Calculating Confusion matrices


I am currently calculating multiple confusion matrices and normalizing them.

for i in range(0,215)

 [...]
 matrix_confusion[i] = np.asarray(confusion_matrix(Y_test, Y_pred))
 matrix_confusion[i] = matrix_confusion[i].astype(float) / 
 matrix_confusion[i].sum(axis=1)[:,np.newaxis]

The goal is to calculate the mean out of all confusion matrices which are filled in the loop above. The problem is that a lot of matrices are not filled because I am skipping the iterations when a ValueError is raised. So I have some matrices which are empty (prefilled with zeros).

Now I thought about doing the following:

matrix_confusion = matrix_confusion[matrix_confusion!=0]

But this also kills the 0s out of the normalized calculated confusion matrice.
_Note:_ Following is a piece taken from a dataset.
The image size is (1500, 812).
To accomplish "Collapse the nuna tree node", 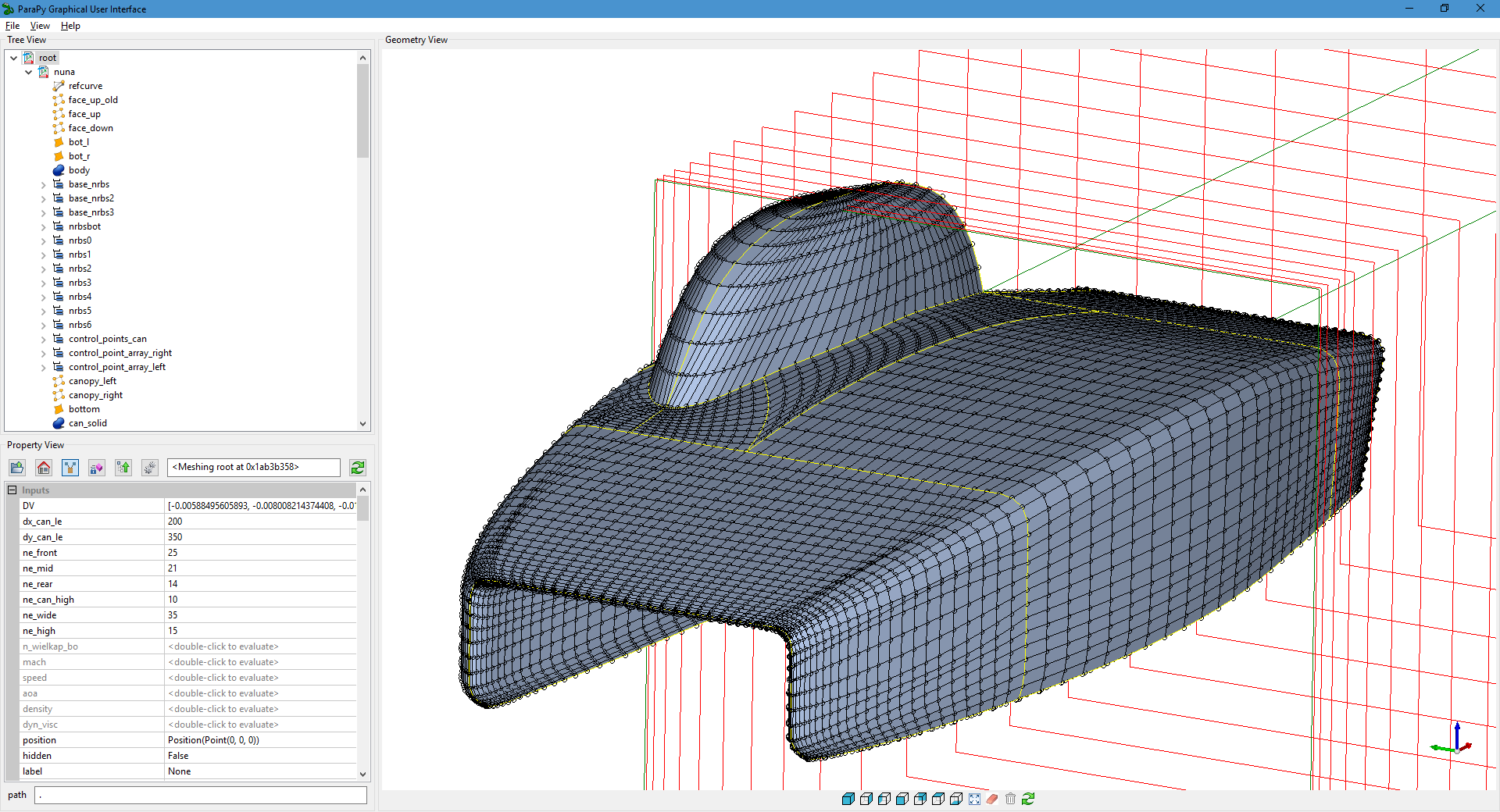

How could I proceed if I just want a confusion matrice which represents the mean of all previously filled 2x2 confusion matrices in the loop and to not concider the prefilled ones?

#prefilling
matrix_confusion = np.zeros((200,2,2))

Thanks for your help!


Solution

  • First find the matrices that are not all zeros:

    valids = np.logical_or.reduce(matrix_confusion != 0, axis=(1, 2))
    

    Then compute the mean:

    matrix_confusion_mean = np.mean(matrix_confusion[valids], axis=0)
    

    You should still be careful that at least some matrix is valid, otherwise you would get a matrix of NaNs. You could do:

    if np.any(valids):
        matrix_confusion_mean = np.mean(matrix_confusion[valids], axis=0)
    else:
        matrix_confusion_mean = np.zeros((2, 2))